A Forest with No Trees: The Supreme Court and International Law in the 2003 Term

The Supreme Court’s docket in the 2003-2004 term included five cases directly presenting questions of international law. Republic of Austria v. Altmann raised issues of the international law of expropriation and the immunity of foreign sovereigns. Sosa v. Alvarez-Machain concerned a statute authorizing suits to redress “a tort . . . committed in violation of the law of nations.” Rumsfeld v. Padilla, Hamdi v. Rumsfeld, and Rasul v. Bush concerned the status of individuals taken prisoner in the war on terror, thereby raising the subject of that best-known of all international agreements, the Geneva Convention.

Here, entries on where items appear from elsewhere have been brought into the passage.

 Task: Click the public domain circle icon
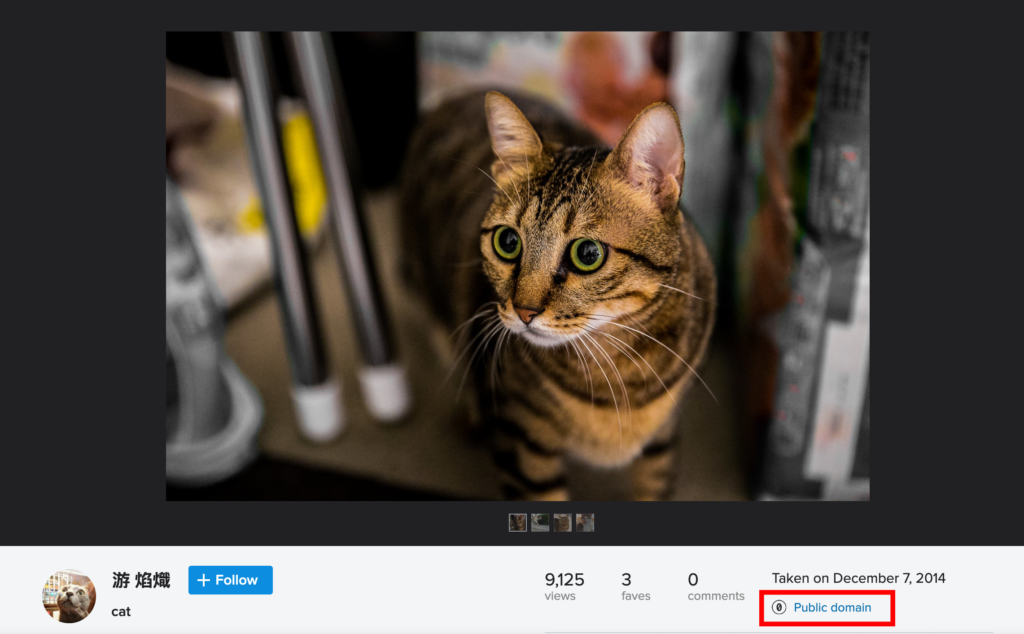point(780,608)
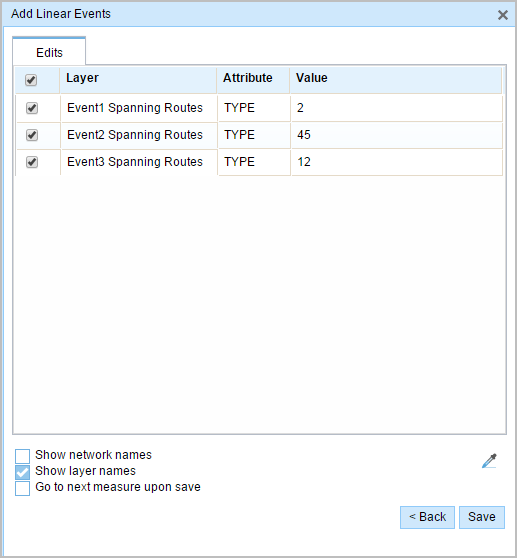Disable Show layer names

point(22,472)
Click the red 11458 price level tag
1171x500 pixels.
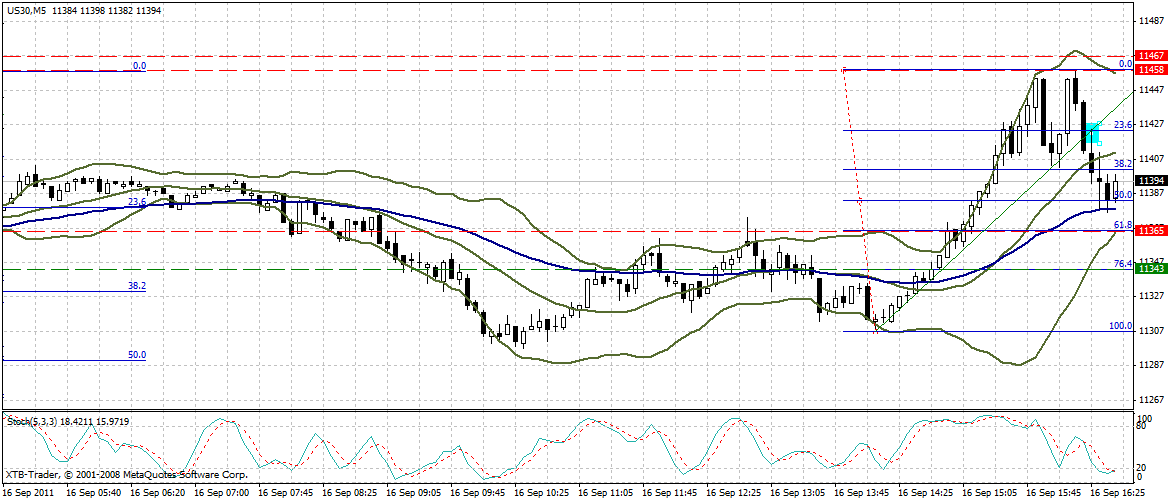coord(1151,70)
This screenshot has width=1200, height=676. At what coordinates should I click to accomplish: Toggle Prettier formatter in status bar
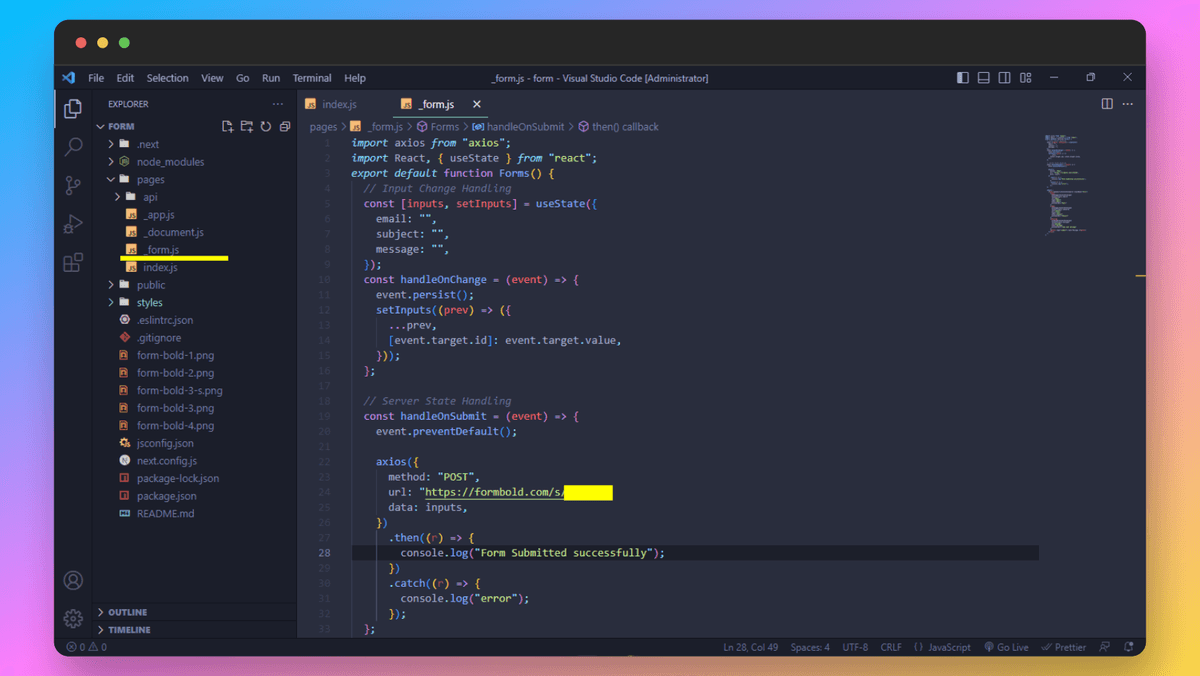(x=1063, y=647)
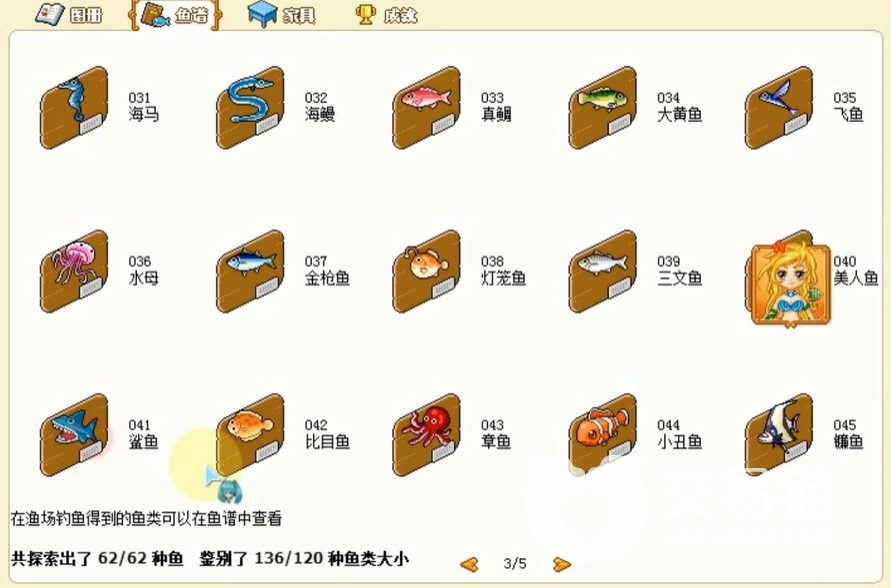View the mermaid (美人鱼) portrait card
891x588 pixels.
tap(790, 284)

The thesis of this Article is that, despite the direct relevance of international law to these cases, the Court repeatedly ignored international law and, when faced with no plausible way to ignore international law, took a highly constricted approach to its application. The Article argues that the Court decided three of the five cases—Altmann, Padilla, and Hamdi—without resolving any substantive international legal questions. In Rasul, the Article asserts, the Court ignored the Geneva Convention, although it did take a pragmatic, control-oriented view of what constituted “sovereignty.” Even in Sosa, where the statute’s plain language—giving federal courts jurisdiction over suits for a “tort, committed in violation of the law of nations”—unavoidably required some attention to international law, the Court repeatedly took a constricted reading of the meaning and relevance of international law, both by ignoring the importance of treaties to the statutory scheme (and history) and by repeatedly limiting the scope of the customary “law of nations.” In all five cases, the Court focused on purely procedural issues and on statutory interpretation instead of on international law.

A concluding section of the Article speculates that the Court downplayed international legal issues not for fear of public, legislative, or executive backlash, but rather because the Court simply is more comfortable with traditional methods of statutory and originalist interpretation than it is with the unfamiliar, decentralized world of international law.